Where is the Conversion of Russia?
On a recent Sunday morning, members of our church had the opportunity to listen to a lecturer who had just returned from Omsk, Russia, a city with about the same population as Dallas, Texas.
We were told about the majority of the families who could only afford to put meat on their tables once a week. There is no shortage, the people just can't afford to buy it. Most of the meals consist of vegetables: cabbage, onions, turnips, etc. grown on small plots of land outside the city.
Alcoholism runs rampant as young men walk down the streets with bottles of beer in their hand at any time of the day. Drugs are readily available and cheap, courtesy of the Russian Mafia.
People knew there was an empty place in their hearts, Nikolai (the guest speaker) told the audience. When I mentioned God their smiles lit up the room. They were very receptive to Sacred Scripture.
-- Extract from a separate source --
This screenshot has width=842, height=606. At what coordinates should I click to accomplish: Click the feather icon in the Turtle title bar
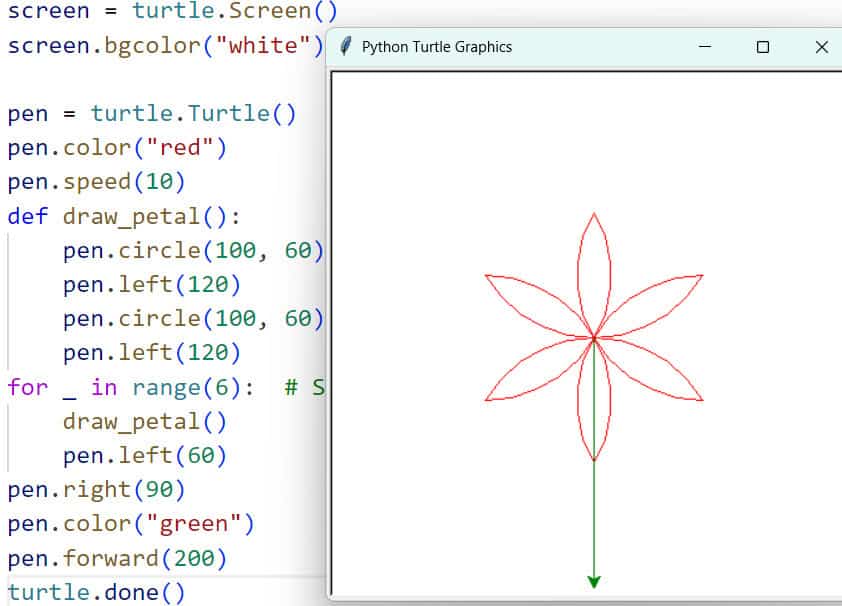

Orphanages are filled with abandoned children. The small gifts handed out by Maria, Nikolai's wife, were, for most of the young boys and girls the only presents they will ever receive.
Boys who try to escape the harsh conditions of the orphanage are locked in cold, damp rooms and given nothing to eat for days at a time. Several children asked us to adopt them and bring them to our home. I wished with all my heart I could, but that was, of course, impossible, Maria said.
There is a prevalent misconception that every American is rich, Maria told us, and we received several requests for money. Those who asked us for financial assistance didn't believe we had none to spare since we were barely able to cover our own expenses.
Nikolai is hoping to return to Omsk for another three months. Maria wants to stay here and put their son in school. We need a stable family life right now Maria explained. Besides it would be very difficult to raise the money needed to travel to and live in Russia again.